- Associated Press - Tuesday, June 17, 2014

ATLANTA — In what would be the first lethal injection since a botched execution in Oklahoma nearly two months ago, a Georgia death row inmate convicted in 1993 of raping and murdering his 15-year-old neighbor is set to die Tuesday evening.

The Georgia Board of Pardons and Paroles denied clemency for 59-year-old Marcus Wellons and his lawyers filed a number of legal challenges and appeals seeking to halt his execution. The state Supreme Court rejected his appeal Tuesday evening. The execution was set for 7 p.m., and nearly four hours, the U.S. Supreme Court refused to grant a last-minute reprieve.

A federal judge did approve a request by Wellons’ lawyers to have an anesthesiologist they selected witness the execution. Wellons’ lawyers argued that the state’s refusal to provide information about the drug made it impossible to mount a successful challenge based on the Eighth Amendment, which protects against cruel and unusual punishment.

The doctor’s testimony about what he sees in Wellons’ execution could be used to support a similar challenge by another inmate, Wellons’ lawyers argue. The state had argued that it would violate Georgia law and that there are no relevant current challenges.

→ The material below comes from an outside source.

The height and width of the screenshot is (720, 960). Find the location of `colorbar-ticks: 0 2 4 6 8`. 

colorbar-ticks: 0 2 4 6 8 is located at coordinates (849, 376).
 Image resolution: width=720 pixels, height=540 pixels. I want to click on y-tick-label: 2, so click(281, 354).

Georgia uses one drug for executions. Like many other states, Georgia has had trouble obtaining execution drugs in recent years because major drugmakers, many based in Europe where opposition to capital punishment is strong, began refusing to sell their products if they were to be used in executions.

The Georgia Department of Corrections confirmed last week that it had secured the pentobarbital for Wellons’ execution from a compounding pharmacy, which custom-makes drug preparations.


SEE ALSO: Americans support death penalty by gas chamber, electric chair: poll


Tuesday’s execution marks the first time the state will use a compounded drug in an execution, though other states have done so. Georgia also used a compounding pharmacy last July to get pentobarbital for an execution that ultimately was delayed. That drug expired a month later. The state declined to identify the compounding pharmacy, citing a 2013 law that prohibits the disclosure of the identity of any entity involved in an execution.

India Roberts, a high school sophomore from the Atlanta suburbs, was killed the morning of Aug. 31, 1989, after she said goodbye to her mother and left for school. Not long after she left her home, a neighbor heard muffled screams from inside the nearby apartment of Gail Saunders, authorities said.

Authorities say Wellons had been dating Saunders and lived with her at her apartment in the summer of 1989.

Later that afternoon, a man driving near a wooded area by the apartment complex called police saying he had seen a man carrying what appeared to be a body in a sheet.

Police found Roberts’ naked body in the woods with cuts on one side of her face and ear, and bruises on her neck. Authorities later searched Saunders’ apartment and found Roberts’ notebooks and earrings. In a bedroom, they found Roberts’ underwear and blood on the mattress.

Evidence suggested Wellons forcibly brought Roberts from the kitchen to the bedroom and strangled her, authorities said. An autopsy indicated she had been raped.

A jury found Wellons guilty of rape and murder and recommended the death penalty.